General introduction
Important
The source code for the scripts associated with this tutorial, along with the data required to run them, can be downloaded from GitHub. For details, please refer to the appendix 1.
Forecasting the discharge of large rivers plays an essential role in many areas: water resource management, dam operations, river navigation, hydropower generation, and flood forecasting. Having a reliable estimate of discharge for the coming days enables managers to make operational decisions, often under very short time constraints.
In this tutorial, we focus on the Mississippi River at St. Louis, Missouri. This choice is not arbitrary. Located immediately downstream of the confluence with the Missouri River, this gauge station is influenced by an immense watershed covering a large part of the central United States. The variations observed at St. Louis thus result from hydrological phenomena occurring sometimes several hundred kilometers upstream, making it an excellent case study for multivariate forecasting.
The data used come from the United States Geological Survey (USGS), which provides a vast set of hydrological measurements freely accessible via various APIs. Among the many available variables, two were of particular interest:
- discharge (or streamflow);
- gage height.
These two quantities are naturally strongly correlated: when the river level rises, its discharge also tends to increase. They thus describe two different aspects of the same physical phenomenon.
Nevertheless, we chose to build this tutorial using discharge data. The reason is largely practical: over the study period, the discharge time series are remarkably complete, whereas the gage height series have several gaps and interruptions. In order to have a regular time series with no missing values that can be directly used by machine learning models, discharge is therefore the best choice.
The goal of this tutorial is not to provide the most performant hydrological model possible, but rather to show how to build step by step a realistic, reproducible forecasting pipeline that is simple enough for each step to be understood and reused by the reader.
We will begin by building a clean hydrological time series, then compare several univariate approaches before progressively enriching the model by integrating upstream stations on the Mississippi and Missouri rivers. Finally, we will show how to leverage meteorological data from the ERA5 reanalysis to further improve the forecasts.
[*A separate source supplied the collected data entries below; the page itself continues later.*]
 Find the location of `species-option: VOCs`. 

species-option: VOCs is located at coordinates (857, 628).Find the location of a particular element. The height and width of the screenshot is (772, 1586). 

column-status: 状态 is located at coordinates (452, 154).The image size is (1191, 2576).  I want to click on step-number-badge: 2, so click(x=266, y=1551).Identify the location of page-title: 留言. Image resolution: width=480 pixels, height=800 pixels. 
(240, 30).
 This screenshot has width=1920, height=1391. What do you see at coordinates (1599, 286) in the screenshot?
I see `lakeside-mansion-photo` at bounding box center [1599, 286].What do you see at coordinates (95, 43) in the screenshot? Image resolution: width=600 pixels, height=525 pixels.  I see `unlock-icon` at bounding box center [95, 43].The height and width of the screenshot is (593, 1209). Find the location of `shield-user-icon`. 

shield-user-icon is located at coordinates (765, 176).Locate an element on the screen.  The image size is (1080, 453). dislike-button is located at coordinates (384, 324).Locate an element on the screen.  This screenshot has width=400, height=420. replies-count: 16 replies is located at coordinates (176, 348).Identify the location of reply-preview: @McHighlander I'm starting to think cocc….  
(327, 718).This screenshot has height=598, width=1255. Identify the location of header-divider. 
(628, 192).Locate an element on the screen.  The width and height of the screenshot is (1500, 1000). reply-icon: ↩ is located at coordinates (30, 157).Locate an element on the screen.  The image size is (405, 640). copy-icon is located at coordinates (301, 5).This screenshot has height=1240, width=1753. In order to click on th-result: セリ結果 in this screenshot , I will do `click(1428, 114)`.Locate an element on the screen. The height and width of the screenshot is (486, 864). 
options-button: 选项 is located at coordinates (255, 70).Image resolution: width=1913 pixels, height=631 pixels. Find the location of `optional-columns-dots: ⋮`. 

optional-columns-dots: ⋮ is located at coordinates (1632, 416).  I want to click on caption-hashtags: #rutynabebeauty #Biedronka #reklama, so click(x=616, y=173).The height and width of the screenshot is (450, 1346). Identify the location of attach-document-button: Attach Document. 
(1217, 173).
This progression illustrates a simple yet fundamental idea in time series analysis: the best performance often comes less from a complex algorithm than from a relevant representation of the data and careful engineering of the explanatory variables.
Tutorial Scope
This tutorial is above all educational in purpose. It aims to progressively build a complete hydrological forecasting pipeline using open data, while explaining the key steps of data preparation, feature engineering, and modeling.
Consequently, several analyses that would naturally belong to a comprehensive scientific study are intentionally left outside the scope of this tutorial. Their omission does not reflect a lack of interest but rather the educational objective of keeping the workflow simple and reproducible. We therefore do not investigate seasonal or hydrological-regime-dependent performance, nor do we specifically assess the prediction of peak discharges or flood events. Similarly, errors are not analyzed across different discharge ranges, exhaustive hyperparameter optimization is not pursued, and the tutorial remains limited to one-day-ahead forecasting with relatively simple models instead of exploring longer horizons or more sophisticated architectures such as recurrent neural networks or Transformers.